→ SHORT TASK:
Could you copy every line of the material below without changing anything?

→ Dataset entries:
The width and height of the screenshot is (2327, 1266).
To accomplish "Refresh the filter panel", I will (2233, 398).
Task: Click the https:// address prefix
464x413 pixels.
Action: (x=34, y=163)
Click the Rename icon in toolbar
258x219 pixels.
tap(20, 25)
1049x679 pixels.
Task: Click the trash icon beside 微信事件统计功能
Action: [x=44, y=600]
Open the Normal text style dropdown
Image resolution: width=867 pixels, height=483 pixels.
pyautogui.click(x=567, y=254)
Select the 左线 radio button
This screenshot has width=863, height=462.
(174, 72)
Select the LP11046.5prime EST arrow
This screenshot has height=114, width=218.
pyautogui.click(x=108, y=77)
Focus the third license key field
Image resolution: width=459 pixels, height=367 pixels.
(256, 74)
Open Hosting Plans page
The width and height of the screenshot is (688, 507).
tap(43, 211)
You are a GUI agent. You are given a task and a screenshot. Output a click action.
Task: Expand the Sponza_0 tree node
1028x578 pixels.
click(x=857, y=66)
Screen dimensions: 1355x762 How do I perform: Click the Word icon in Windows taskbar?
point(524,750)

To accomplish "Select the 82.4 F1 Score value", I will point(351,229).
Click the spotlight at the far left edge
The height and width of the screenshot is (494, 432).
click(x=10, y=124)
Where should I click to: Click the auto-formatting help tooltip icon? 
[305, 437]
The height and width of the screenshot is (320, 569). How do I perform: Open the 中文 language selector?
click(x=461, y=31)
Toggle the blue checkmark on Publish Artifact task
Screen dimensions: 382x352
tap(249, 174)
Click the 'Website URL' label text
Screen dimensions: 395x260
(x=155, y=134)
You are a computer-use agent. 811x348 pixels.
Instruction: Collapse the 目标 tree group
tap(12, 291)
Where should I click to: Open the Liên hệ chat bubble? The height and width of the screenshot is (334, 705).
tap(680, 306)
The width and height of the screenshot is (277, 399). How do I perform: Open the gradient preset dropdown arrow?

→ FINISHED EXERCISE:
The width and height of the screenshot is (2327, 1266).
To accomplish "Refresh the filter panel", I will (2233, 398).
Task: Click the https:// address prefix
464x413 pixels.
Action: (x=34, y=163)
Click the Rename icon in toolbar
258x219 pixels.
tap(20, 25)
1049x679 pixels.
Task: Click the trash icon beside 微信事件统计功能
Action: [x=44, y=600]
Open the Normal text style dropdown
Image resolution: width=867 pixels, height=483 pixels.
pyautogui.click(x=567, y=254)
Select the 左线 radio button
This screenshot has width=863, height=462.
(174, 72)
Select the LP11046.5prime EST arrow
This screenshot has height=114, width=218.
pyautogui.click(x=108, y=77)
Focus the third license key field
Image resolution: width=459 pixels, height=367 pixels.
(256, 74)
Open Hosting Plans page
The width and height of the screenshot is (688, 507).
tap(43, 211)
You are a GUI agent. You are given a task and a screenshot. Output a click action.
Task: Expand the Sponza_0 tree node
1028x578 pixels.
click(x=857, y=66)
Screen dimensions: 1355x762 How do I perform: Click the Word icon in Windows taskbar?
point(524,750)

To accomplish "Select the 82.4 F1 Score value", I will point(351,229).
Click the spotlight at the far left edge
The height and width of the screenshot is (494, 432).
click(x=10, y=124)
Where should I click to: Click the auto-formatting help tooltip icon? 
[305, 437]
The height and width of the screenshot is (320, 569). How do I perform: Open the 中文 language selector?
click(x=461, y=31)
Toggle the blue checkmark on Publish Artifact task
Screen dimensions: 382x352
tap(249, 174)
Click the 'Website URL' label text
Screen dimensions: 395x260
(x=155, y=134)
You are a computer-use agent. 811x348 pixels.
Instruction: Collapse the 目标 tree group
tap(12, 291)
Where should I click to: Open the Liên hệ chat bubble? The height and width of the screenshot is (334, 705).
tap(680, 306)
The width and height of the screenshot is (277, 399). How do I perform: Open the gradient preset dropdown arrow?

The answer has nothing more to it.